Par conséquent, le flanker Jérôme Mondoulet (20 ans) sera titulaire pour la première fois alors que le Tahitien Anania, même âge, connaîtra le bonheur de figurer sur la feuille d'un match professionnel. « Oui, mais justement, ils vont vouloir prouver quelque chose, réagit le manager de l'US Columérine. Leur manque de cohésion sera vite compensé par leur détermination. » A l'entendre, Nicolas Hallinger semble presque tristounet d'éviter les charges des déménageurs tongiens Fonua et Fono. Tellement qu'il en rajoute : « Avec Agen, on ne boxe pas dans la même catégorie. »
Mais qui est le monstre ?
Statistiquement, ce n'est pas une évidence, et Lanta l'a évidemment remarqué pour mettre en garde ses joueurs et l'opinion publique : « Colomiers est invaincu à la maison, y a battu notamment La Rochelle et Dax et a fait match nul face au monstre de la Pro D2, le LOU. » Soit écrit en passant, le monstre de la Pro D2 pointe à cinq longueurs du SUA. Il y a donc mathématiquement plus monstrueux que le monstre. Bref. L'USC a concédé un autre match nul à la maison, bien moins glorieux, face aux modestes Aixois. « Oui, mais c'est ce qui a provoqué la crise et le changement », explique Lanta, qui retombe toujours sur ses pattes.

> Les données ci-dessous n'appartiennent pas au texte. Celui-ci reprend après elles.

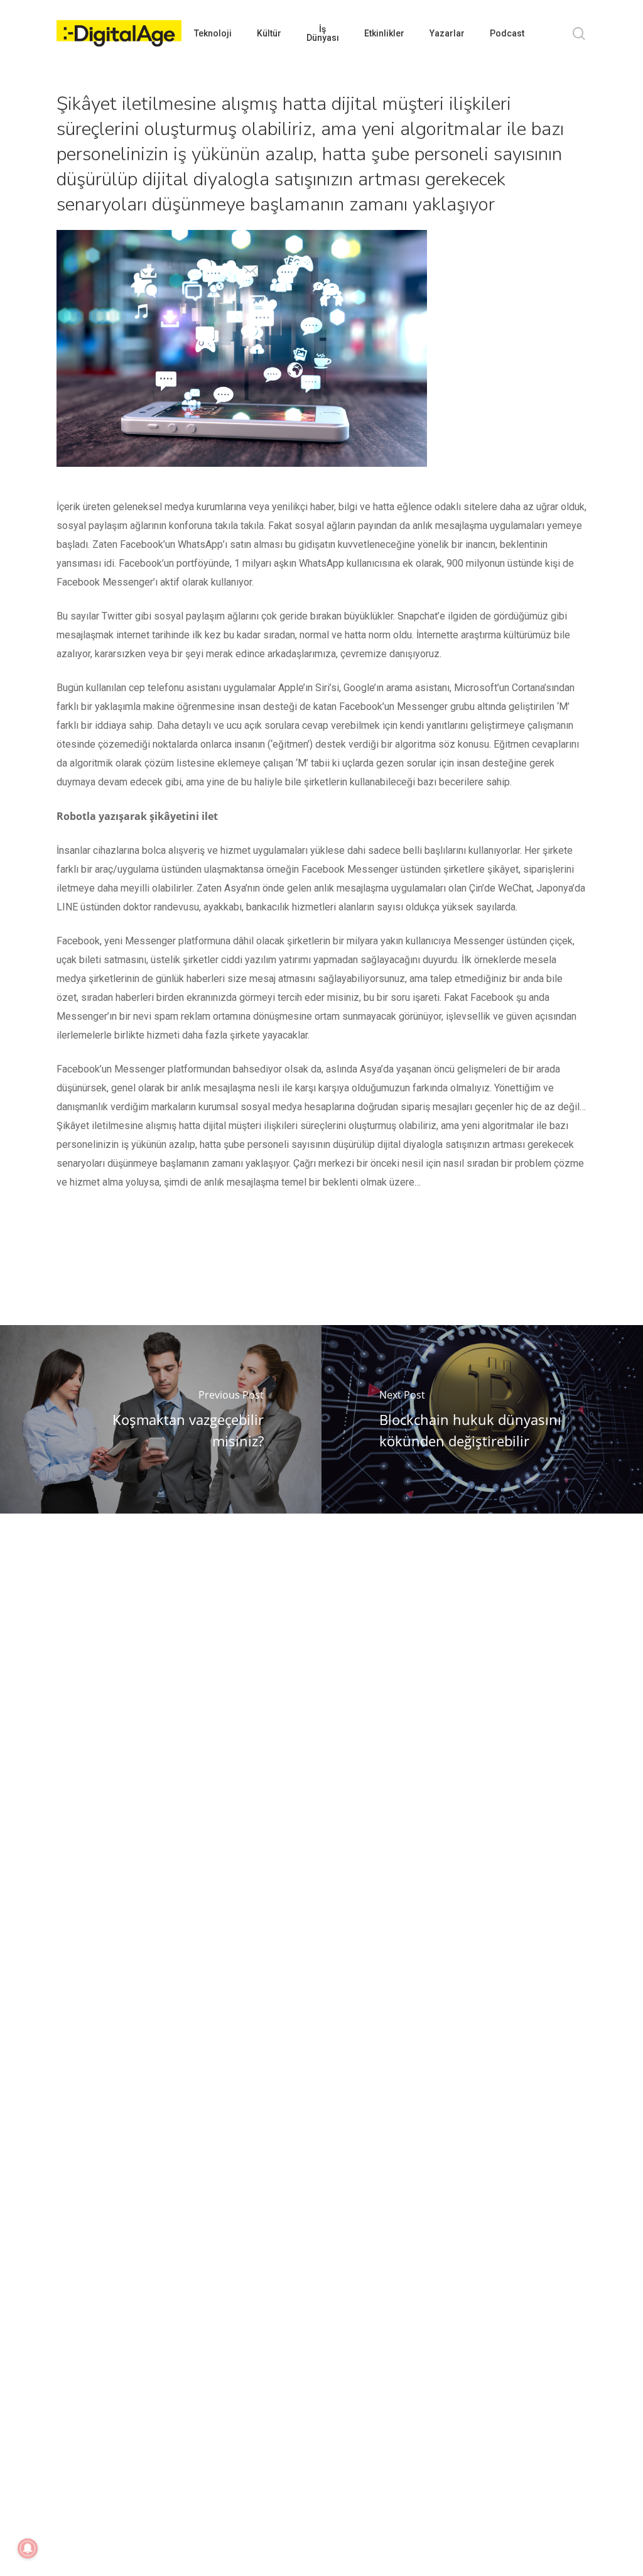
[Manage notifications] (28, 2548)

Hallinger est arrivé il y a trois semaines de Lavaur (Féd. 1) pour remplacer le duo Pujo - de Giusti et pense satisfaire ses joueurs. « Ils voulaient plus de communication, un coach plus proche d'eux, et je crois que je corresponds à ça. J'aime mes joueurs et j'aime communiquer. Mais pour en revenir au match, Agen, c'est un cran au-dessus. Rivaliser avec eux, on ne l'imagine même pas. » Pour un novice dans le rugby pro, il a vite pris goût à la langue de bois.